Requirements — Could you switch every "주민자치회" for "주민자치위원회" in the rows below, rewrite them with nothing else changed, and leave the pictures out of your answer?

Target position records
****

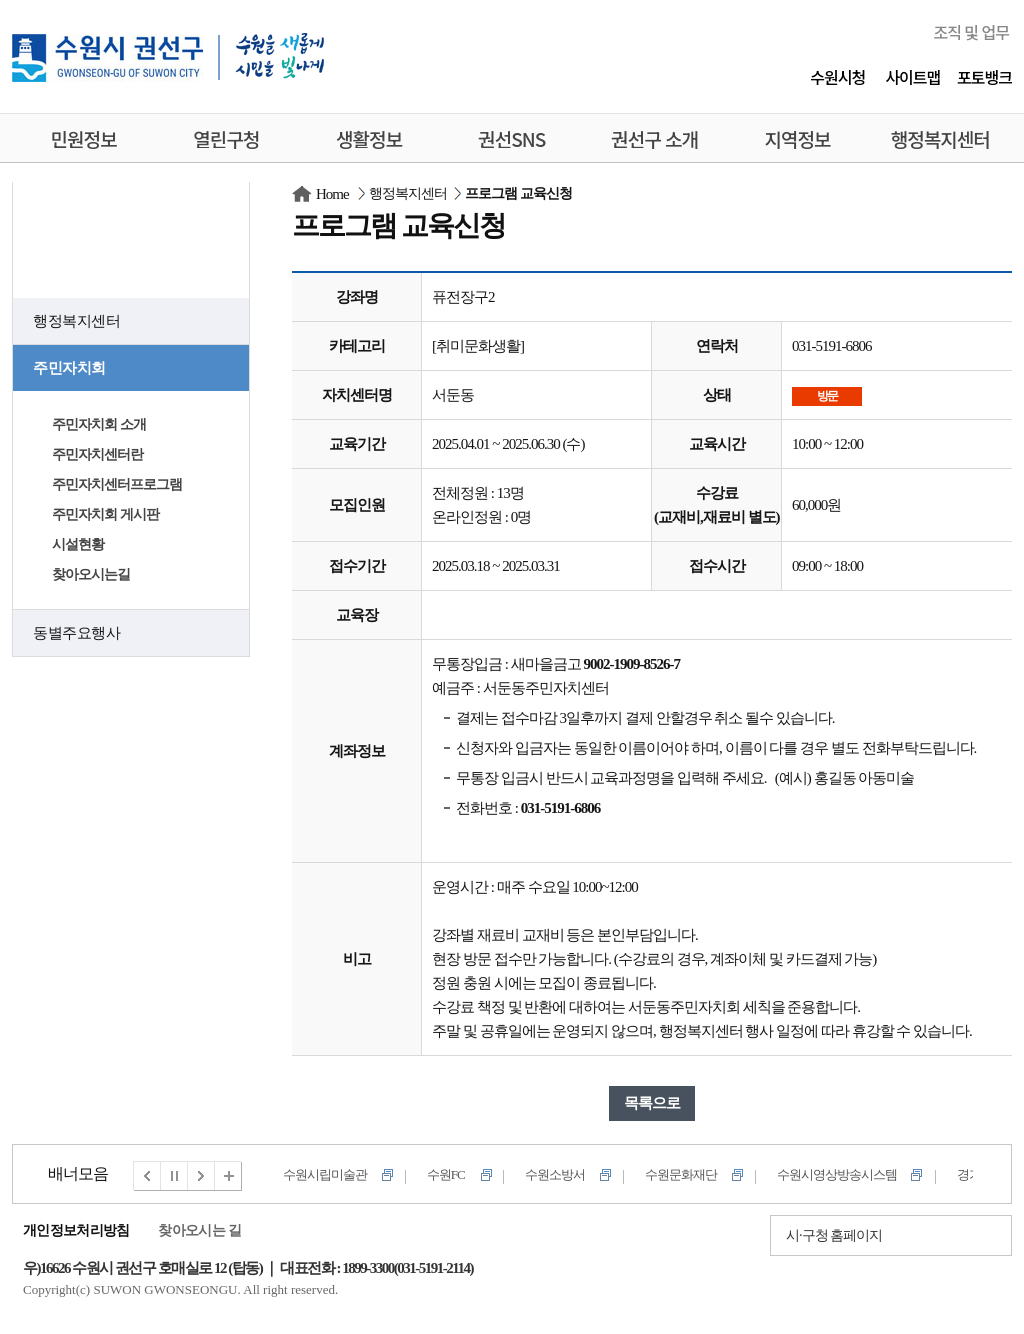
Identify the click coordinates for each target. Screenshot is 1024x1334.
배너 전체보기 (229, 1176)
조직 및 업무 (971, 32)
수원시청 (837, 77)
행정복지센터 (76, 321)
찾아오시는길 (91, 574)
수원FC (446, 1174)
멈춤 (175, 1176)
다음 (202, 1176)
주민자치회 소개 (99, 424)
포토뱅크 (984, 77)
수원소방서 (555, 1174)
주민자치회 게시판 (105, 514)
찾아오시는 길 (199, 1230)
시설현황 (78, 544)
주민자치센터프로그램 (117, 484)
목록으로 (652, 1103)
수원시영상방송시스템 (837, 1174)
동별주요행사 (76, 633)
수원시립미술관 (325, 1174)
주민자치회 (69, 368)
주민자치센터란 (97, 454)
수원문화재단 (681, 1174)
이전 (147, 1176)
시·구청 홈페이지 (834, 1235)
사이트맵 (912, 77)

****

Result below —
Identify the click coordinates for each target. Screenshot is 1024x1334.
배너 전체보기 (229, 1176)
조직 및 업무 (971, 32)
수원시청 (837, 77)
행정복지센터 (76, 321)
찾아오시는길 (91, 574)
수원FC (446, 1174)
멈춤 (175, 1176)
다음 (202, 1176)
주민자치위원회 소개 (99, 424)
포토뱅크 (984, 77)
수원소방서 (555, 1174)
주민자치위원회 게시판 (105, 514)
찾아오시는 길 (199, 1230)
시설현황 (78, 544)
주민자치센터프로그램 (117, 484)
목록으로 (652, 1103)
수원시영상방송시스템 (837, 1174)
동별주요행사 (76, 633)
수원시립미술관 (325, 1174)
주민자치위원회 (69, 368)
주민자치센터란 (97, 454)
수원문화재단 (681, 1174)
이전 (147, 1176)
시·구청 홈페이지 (834, 1235)
사이트맵 (912, 77)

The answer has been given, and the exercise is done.